First off…happy Fall…because…well – Fall. And it’s awesome. This is a photo I took while hiking at some point last Fall. As I’ve mentioned before, like so many other ADHD-ers, I love the outdoors and find nature more therapeutic than Xanax (well, most days at least). So, in honor of the first day of Fall and all the changing leaves and all that good stuff, I had to share one of the more colorful photos I’ve taken.
Second off…and continuing with yesterday’s Dear Diary theme…and with the general intent to keep writing something, just to keep writing, I wanted to share another retro post from my Xanga days.
I’ve worked so hard to make it all appear as such. I believe I’ve succeeded, in that at least.

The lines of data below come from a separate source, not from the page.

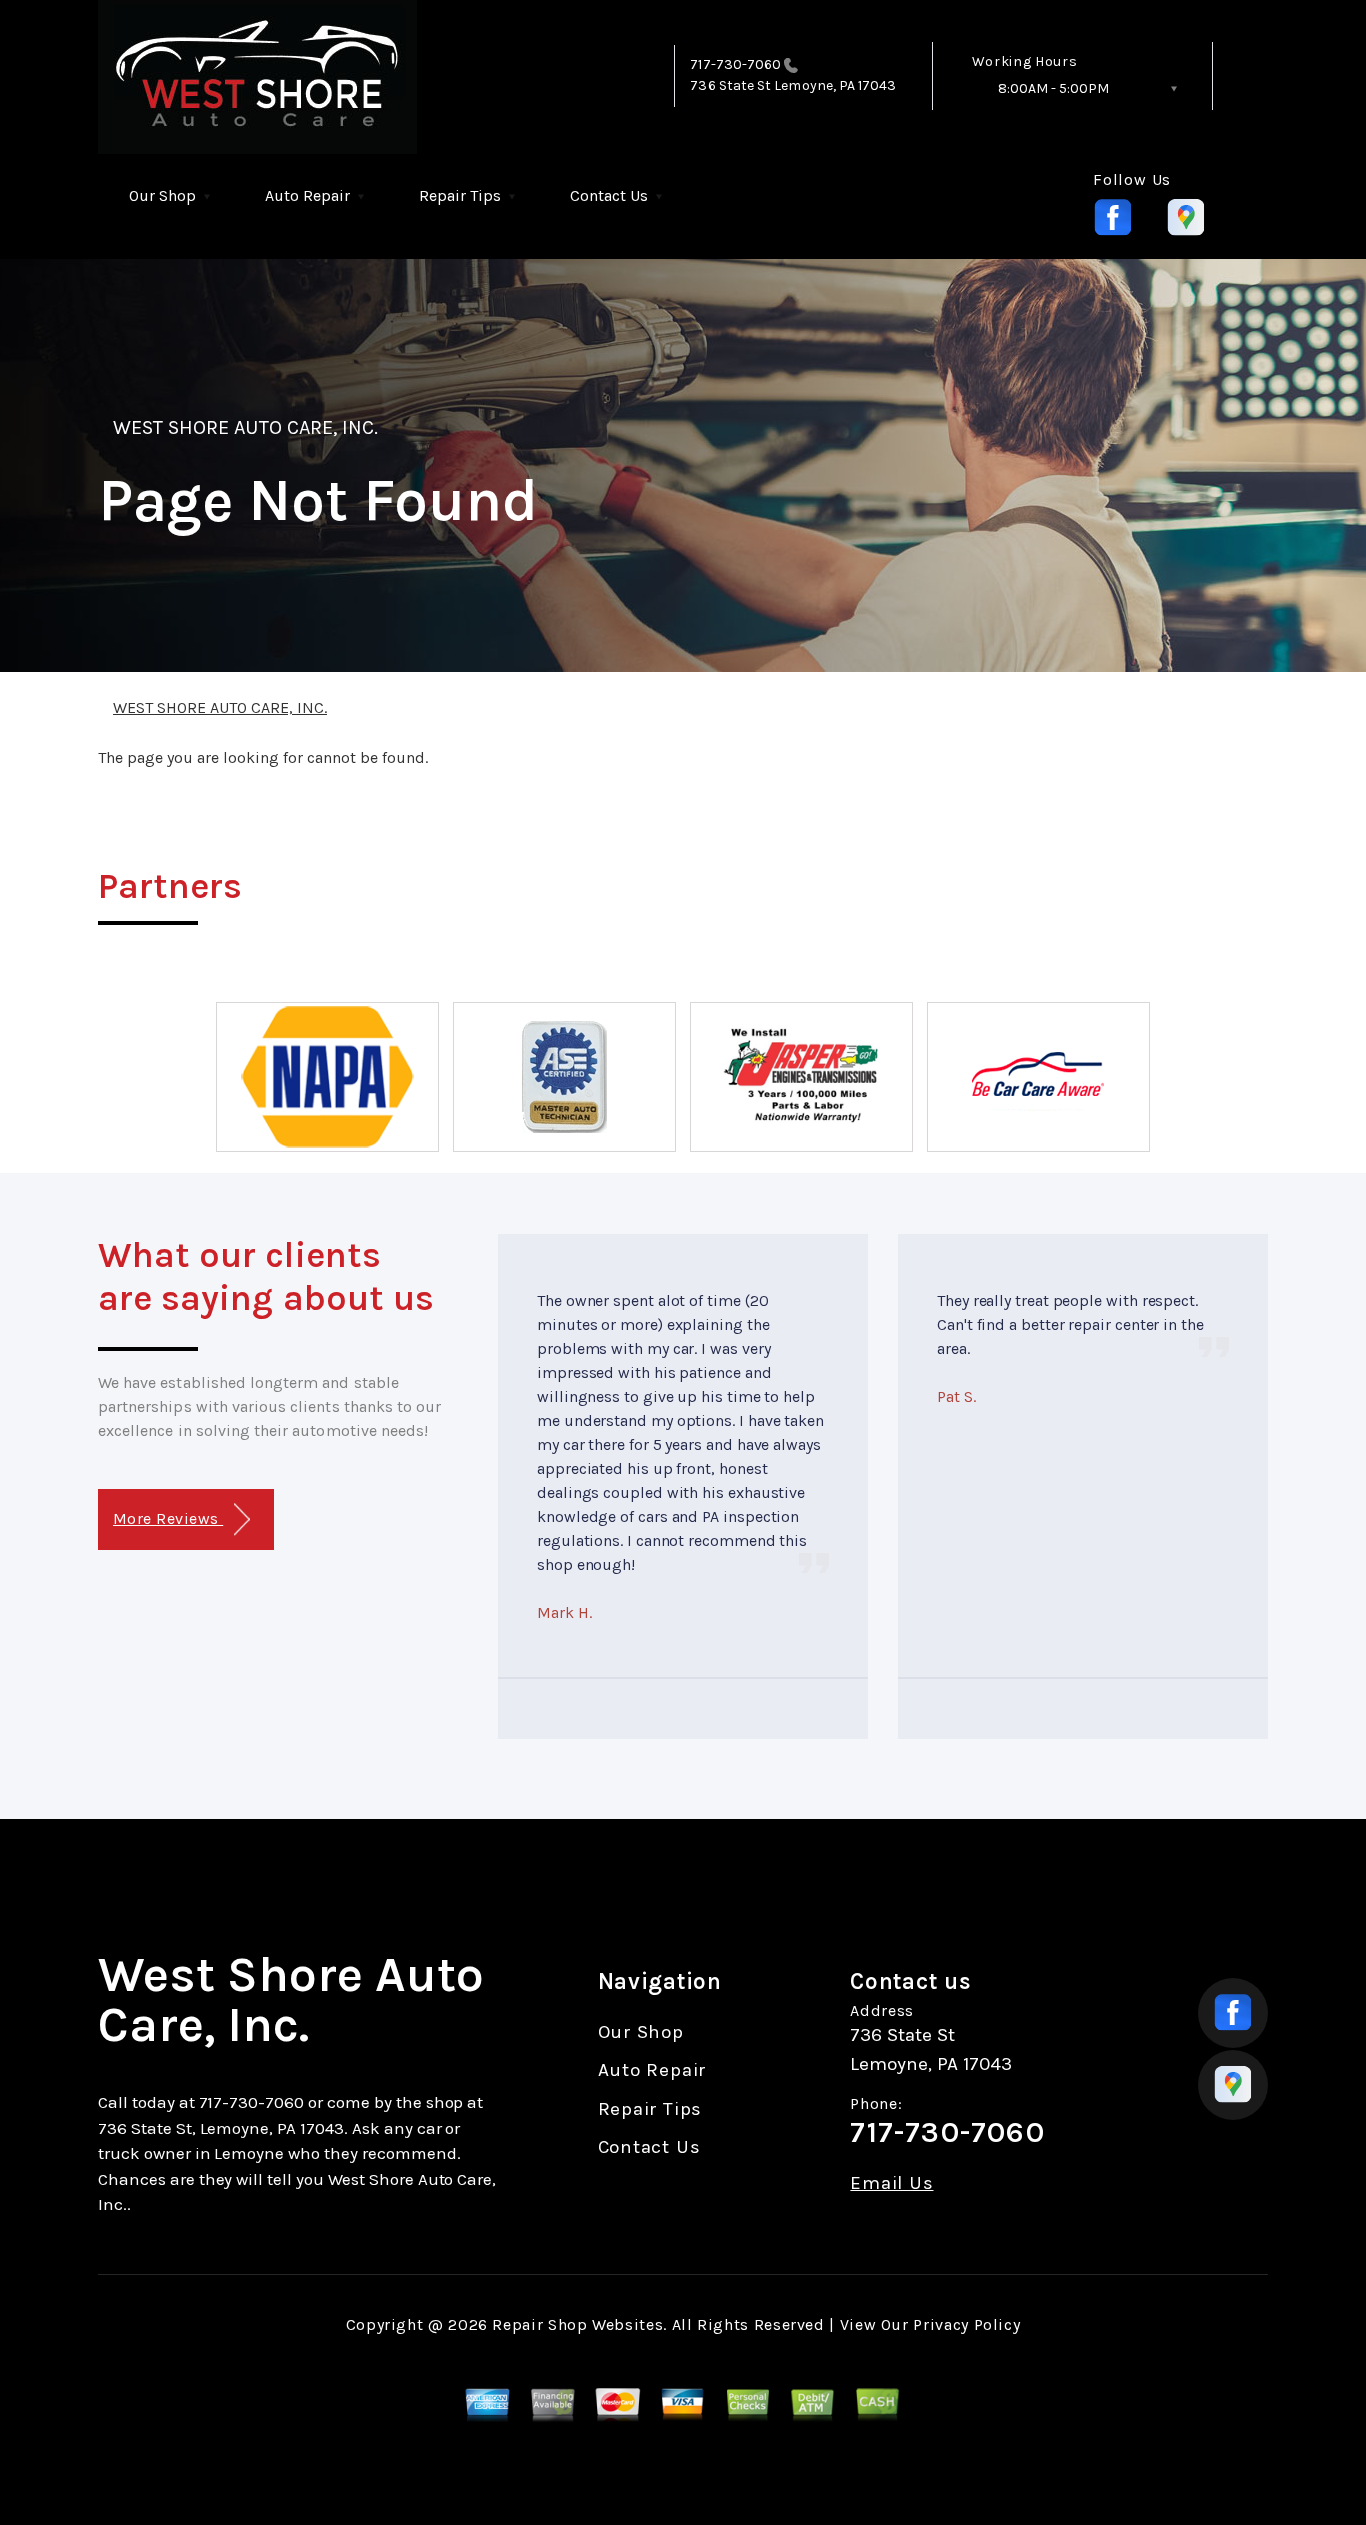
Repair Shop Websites (577, 2324)
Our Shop (162, 195)
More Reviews (168, 1518)
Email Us (891, 2183)
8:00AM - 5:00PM (1053, 88)
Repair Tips (460, 195)
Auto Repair (307, 195)
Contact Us (609, 195)
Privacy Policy (966, 2324)
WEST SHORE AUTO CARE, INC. (245, 427)
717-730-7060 (735, 64)
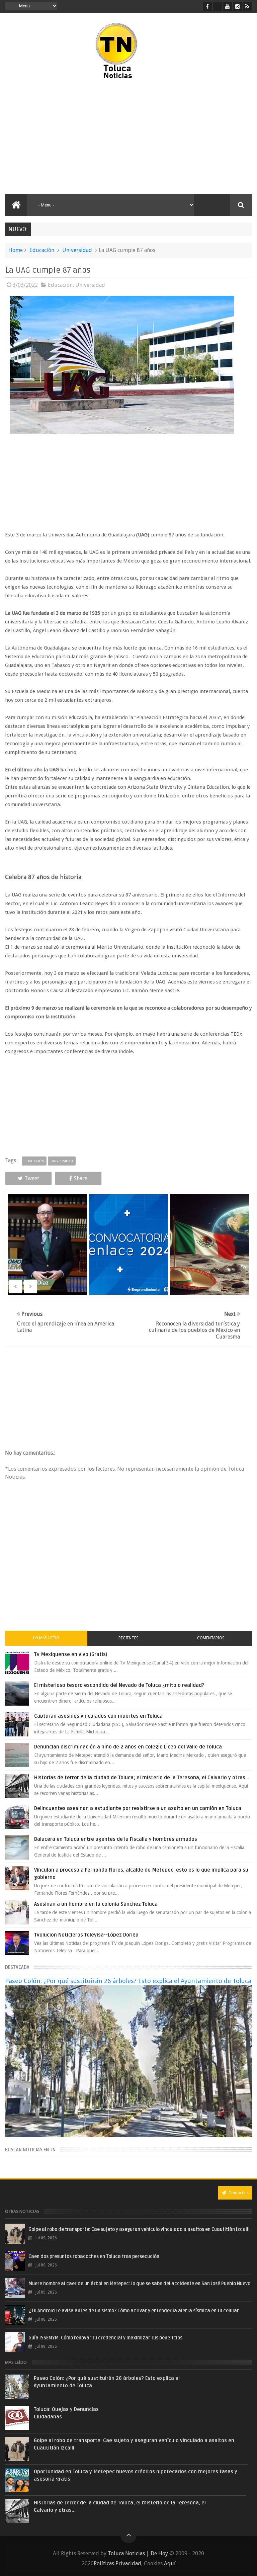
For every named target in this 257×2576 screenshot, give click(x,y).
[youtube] (227, 6)
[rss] (247, 6)
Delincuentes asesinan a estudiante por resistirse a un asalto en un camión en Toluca (137, 1808)
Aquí (170, 2563)
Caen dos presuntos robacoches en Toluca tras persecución (93, 2256)
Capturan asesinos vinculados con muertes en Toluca (98, 1716)
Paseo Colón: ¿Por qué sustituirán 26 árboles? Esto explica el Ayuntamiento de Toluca (128, 1980)
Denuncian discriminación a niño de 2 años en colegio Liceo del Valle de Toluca (128, 1747)
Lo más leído (46, 1638)
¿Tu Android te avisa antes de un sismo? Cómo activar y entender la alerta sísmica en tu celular (133, 2311)
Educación (41, 250)
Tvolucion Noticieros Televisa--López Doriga (86, 1935)
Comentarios (211, 1638)
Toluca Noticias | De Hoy (138, 2553)
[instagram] (237, 6)
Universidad (77, 250)
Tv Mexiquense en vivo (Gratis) (70, 1654)
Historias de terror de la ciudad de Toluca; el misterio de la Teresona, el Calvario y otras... (141, 1778)
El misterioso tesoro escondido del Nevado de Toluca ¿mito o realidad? (119, 1685)
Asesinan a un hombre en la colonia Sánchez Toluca (96, 1904)
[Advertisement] (63, 137)
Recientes (128, 1638)
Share (80, 1178)
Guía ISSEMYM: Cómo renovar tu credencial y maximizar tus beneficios (105, 2338)
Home (15, 250)
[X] (217, 6)
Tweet (31, 1178)
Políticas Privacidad (117, 2563)
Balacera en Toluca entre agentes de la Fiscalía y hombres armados (115, 1839)
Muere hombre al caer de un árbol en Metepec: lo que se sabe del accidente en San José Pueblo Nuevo (139, 2284)
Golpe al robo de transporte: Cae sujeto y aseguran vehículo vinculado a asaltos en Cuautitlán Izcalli (139, 2229)
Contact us (238, 2192)
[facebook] (207, 6)
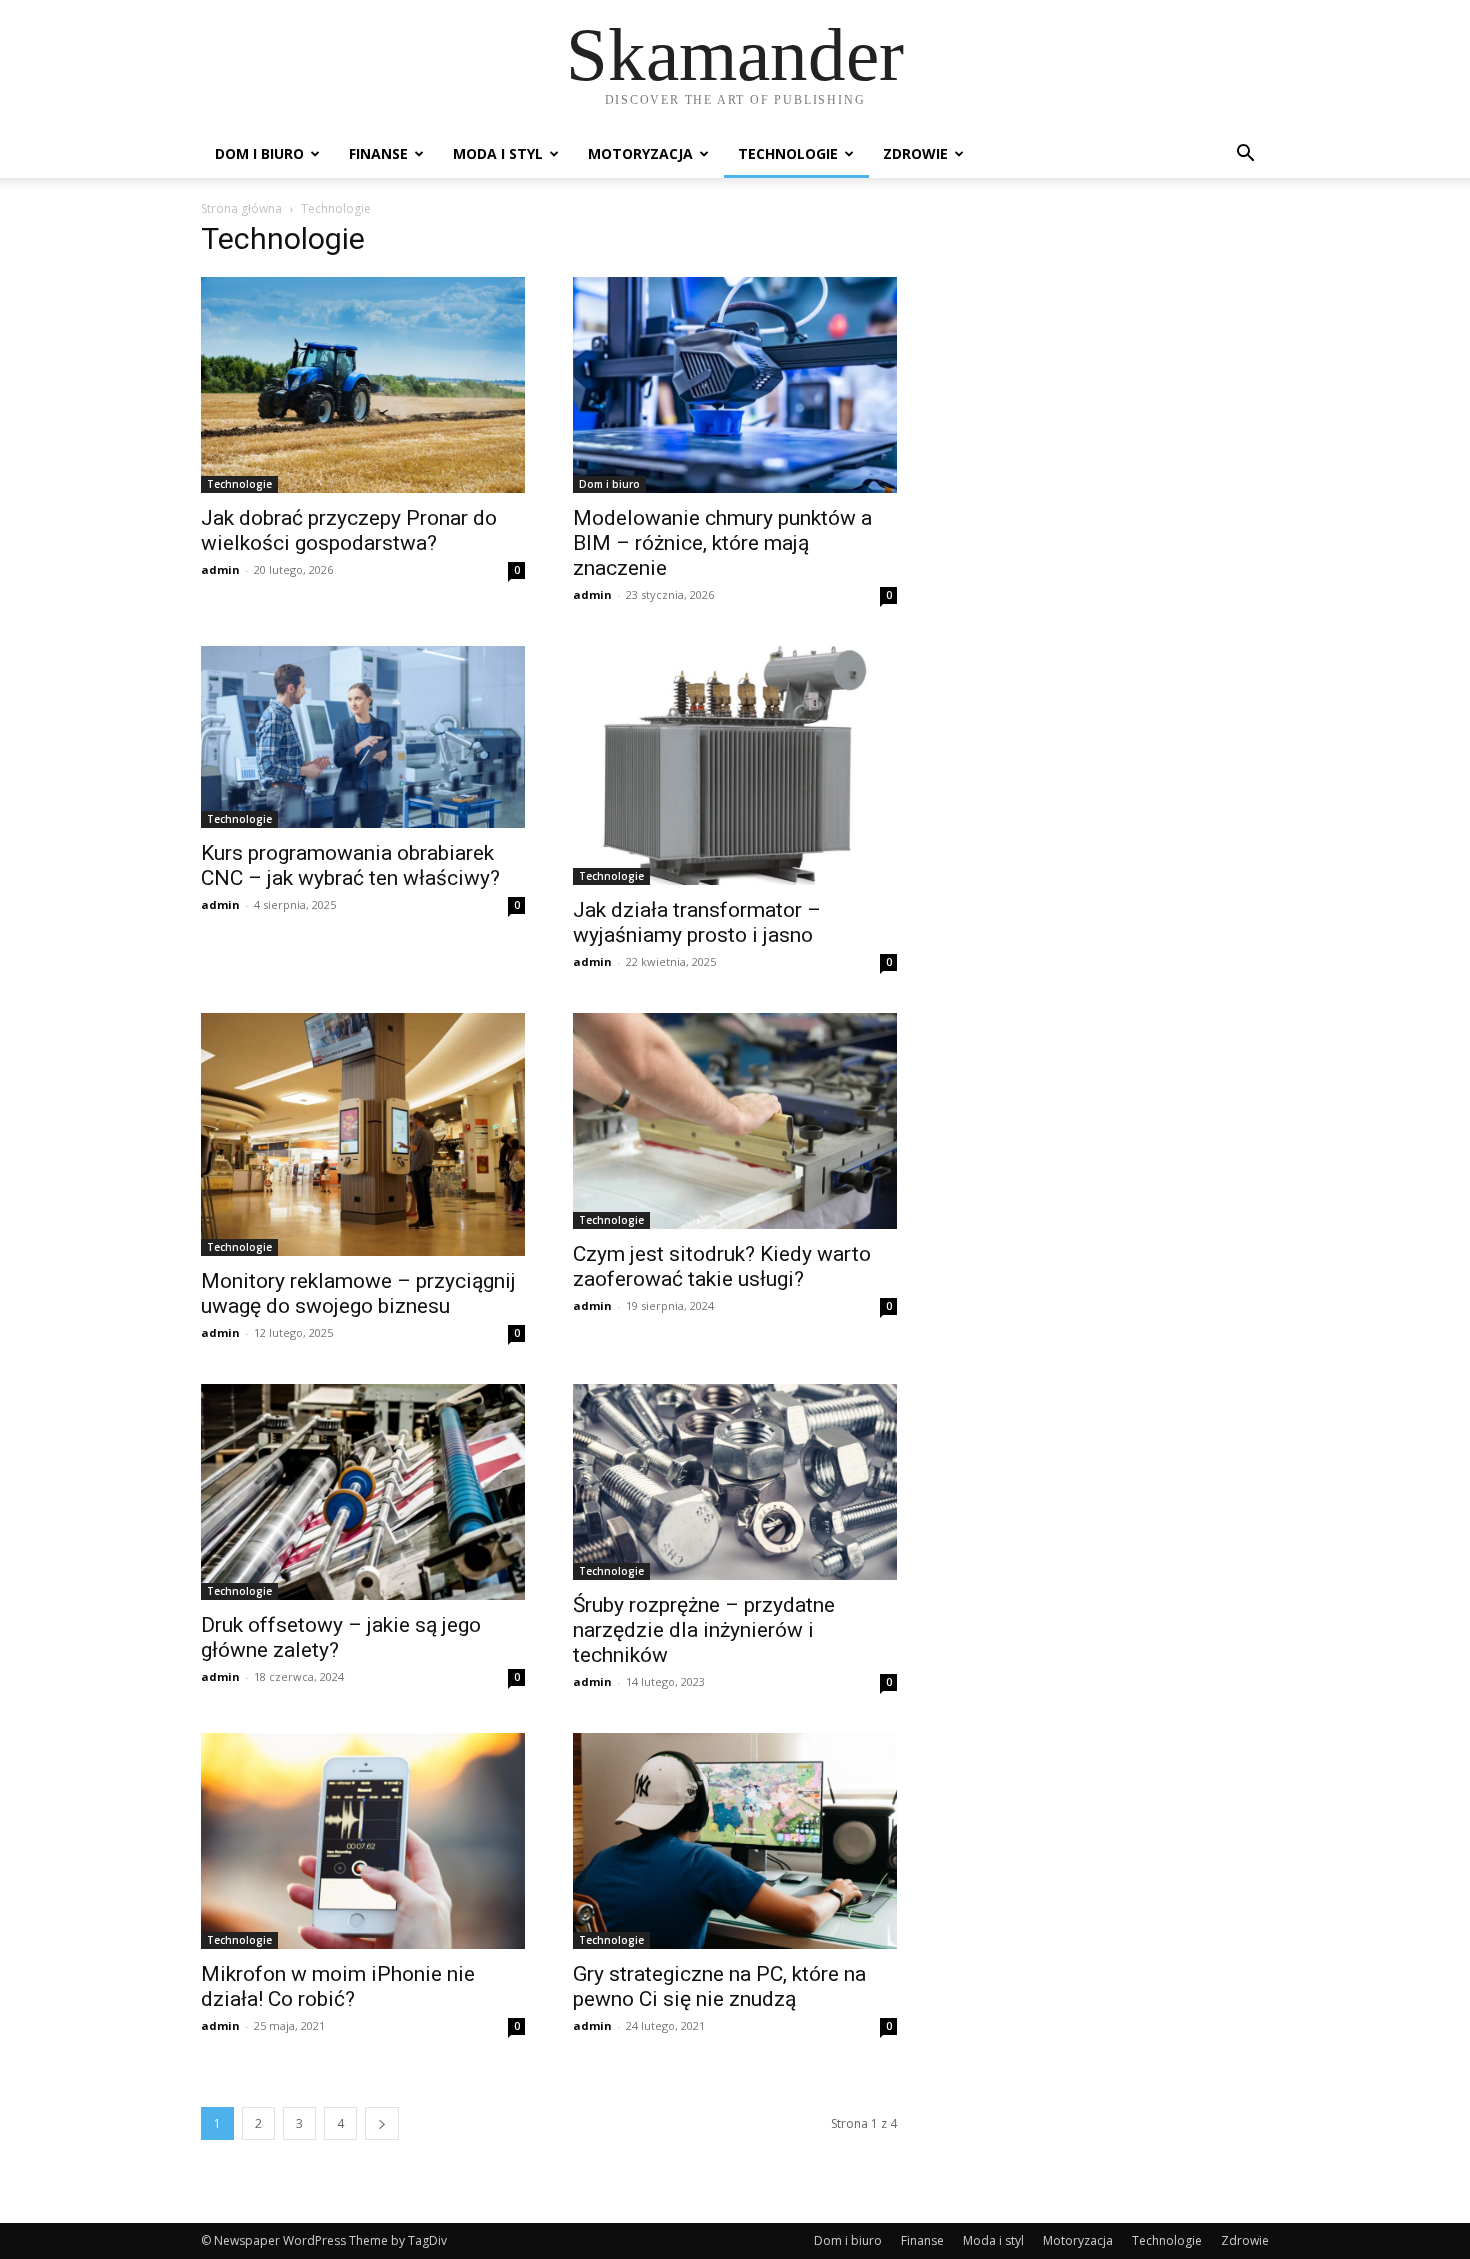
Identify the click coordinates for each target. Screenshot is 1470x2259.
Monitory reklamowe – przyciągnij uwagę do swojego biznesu (358, 1293)
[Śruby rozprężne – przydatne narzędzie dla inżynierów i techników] (735, 1482)
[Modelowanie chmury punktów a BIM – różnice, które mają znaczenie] (735, 385)
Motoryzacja (640, 153)
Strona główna (241, 208)
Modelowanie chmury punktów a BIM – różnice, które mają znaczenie (722, 543)
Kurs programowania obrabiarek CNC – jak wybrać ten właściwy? (350, 865)
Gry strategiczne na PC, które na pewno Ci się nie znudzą (719, 1986)
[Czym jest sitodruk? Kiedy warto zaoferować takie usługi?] (735, 1121)
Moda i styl (498, 153)
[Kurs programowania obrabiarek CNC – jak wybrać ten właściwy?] (363, 737)
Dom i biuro (259, 153)
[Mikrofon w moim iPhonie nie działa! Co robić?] (363, 1841)
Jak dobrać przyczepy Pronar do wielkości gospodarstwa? (349, 530)
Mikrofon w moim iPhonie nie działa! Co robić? (338, 1986)
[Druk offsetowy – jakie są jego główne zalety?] (363, 1492)
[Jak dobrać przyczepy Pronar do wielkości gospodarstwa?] (363, 385)
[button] (1245, 155)
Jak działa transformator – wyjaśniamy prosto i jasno (697, 922)
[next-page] (382, 2123)
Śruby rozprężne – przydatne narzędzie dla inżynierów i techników (704, 1630)
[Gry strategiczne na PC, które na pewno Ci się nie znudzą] (735, 1841)
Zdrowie (915, 153)
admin (220, 569)
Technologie (788, 153)
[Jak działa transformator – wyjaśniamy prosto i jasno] (735, 765)
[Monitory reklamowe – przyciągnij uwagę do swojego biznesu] (363, 1134)
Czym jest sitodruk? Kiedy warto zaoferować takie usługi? (722, 1266)
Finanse (378, 153)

And all they see is what I show them; they never see the pain.
They say that life’s a stage. I’d say I’m tired of playing this part, but, hell, I can’t even face the audition.
The problem with suffering in silence is that noone ever hears your cries.
No full thoughts. I can’t find it within me to compile them.
Looking back, it’s so strange how often I’ve felt just as I do today. My anxiety is crippling. My distractibility? Derailing, at the very least. …but I carry on. No one sees the struggle. So, when I try to explain, it’s hard for them to fathom. I find myself lost again, but aspiring to be on the path to somewhere better than here. Somehow, I still can’t find the words. I’m trying, though…and I’m trying to force myself to speak, even when I’m not entirely sure what to say. And I’m trying to put one foot in front of the other, even though I don’t really know where I’m headed.